> [PARTS OF THE EXERCISE]:
[A] In the text about queer YouTube creators in Seoul, in what year did Hayden Royalty move to Seoul?
[B] Write the next part of the text about queer YouTube creators in Seoul, picking up after its last sentence.

> [TEXT BLOCK]:
# # #

While Dia and DG’s couple vlogs capture two lives in tandem, Hayden Royalty started their YouTube channel to share their solo journey. The genderqueer creator, 31, moved to Seoul in 2013 after graduating from university in California. They secured a job in publishing and found the city’s underground LGBTQ+ community in the neon-drenched queer bars of Hongdae and Itaewon, but felt the absence of genderqueer recognition on and offline.
“I decided to start the channel in 2017 because I felt that there was no representation of queer Asian people,” Hayden says. “I didn't have the space to explore my gender, because it wasn't seen as a valid or existing identity. The only thing I could do was create my own, and that was through YouTube.” By sharing their experiences -- from coming out and experiencing gender dysphoria, to reviewing films and sex toys -- Hayden has learned more about themselves, calling it "a therapeutic way to work through things [that are] on my mind".
Hayden also produces interview segments with queer friends to shed light on wider topics like inclusive education and transitioning. “I want to help people unlearn the biases they might hold,” they say. “[At school], the sex education I received wasn't relevant to me – there was nothing about sexual orientation or gender identity. I was very young and I didn't even know what queerness was.”
Like Hayden and Hyugayso, Daenyeol uses his channel to share other people’s stories. The YouTube producer and bartender, aged 28, creates projects that challenge cultural conventions. His latest project, What Are You Looking For, pairs gay strangers together in a blind date set-up, and poses a series of questions to guide them towards finding a point of connection. “The purpose of the series was to show the nerves and excitement of a blind date and allow subscribers to really think about the questions in the video," Daenyeol says. "I wanted to show that the world is the same for everybody.”

# # #

> [MATERIAL PROVIDED]:

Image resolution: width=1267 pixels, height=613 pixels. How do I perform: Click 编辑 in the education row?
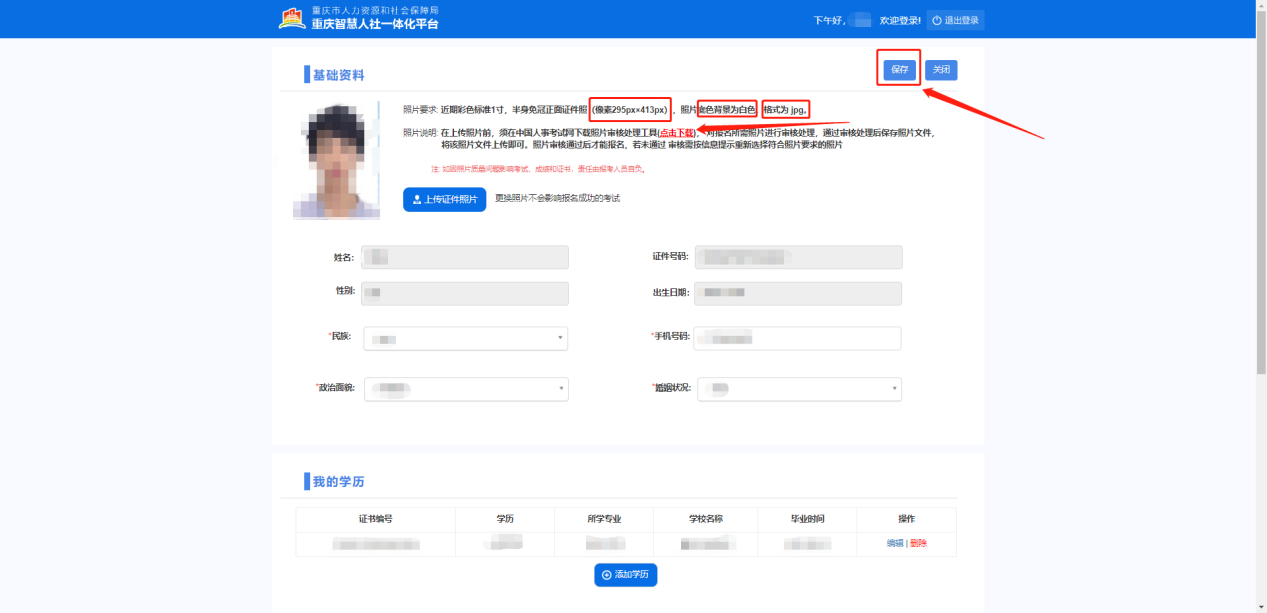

# # #

> [RESPONSES PER TASK]:
[A] 2013

[B]
One of the first Korean queer creators on YouTube was Kim Cheol-soo, 32. He started his channel in 2015 as a place to share his perspective. When he began dating Jang-ho, the channel expanded to laid-back couple vlogs and livestreams. One simple concept, the Coming Out Page, gave closeted queer folk around the world a place to take pride in their identity online. “Among the LGBTQ+ people who haven't come out yet, there are many who hesitate because they don't have the opportunity,” Cheol-soo says. “I wanted to provide this for those people. I also thought that it would help other LGBTQ+ people to see their courage.”
Although Cheol-soo views YouTube as a platform to represent queer voices, his ultimate goal is to move beyond the need for them to feel marginalised at all. “My impression is that we've just taken that first step,” he says. “As this gradually diffuses into general public perception, people will recognise that LGBTQ+ people live [life in] in their own way. People know I'm gay, but that doesn't mean being gay is the main theme." It's his belief, he adds, that "there shouldn’t be issues that only LGBTQ+ people experience in the first place.”
In the first episode of their wedding vlog, Dia and DG set up a photoshoot in one of the few churches in Seoul open to the queer community. They posed, as if getting married, to take a comical, some may say sombre dig at the fact that the law says they can’t. They’re touched by the welcome they received there. “I was so happy our relationship could be celebrated,” Dia says. “I could feel that people [and their attitudes] are changing.
"We’re not human rights activists, but this small movement might be our way to fight against discrimination, and for our future.”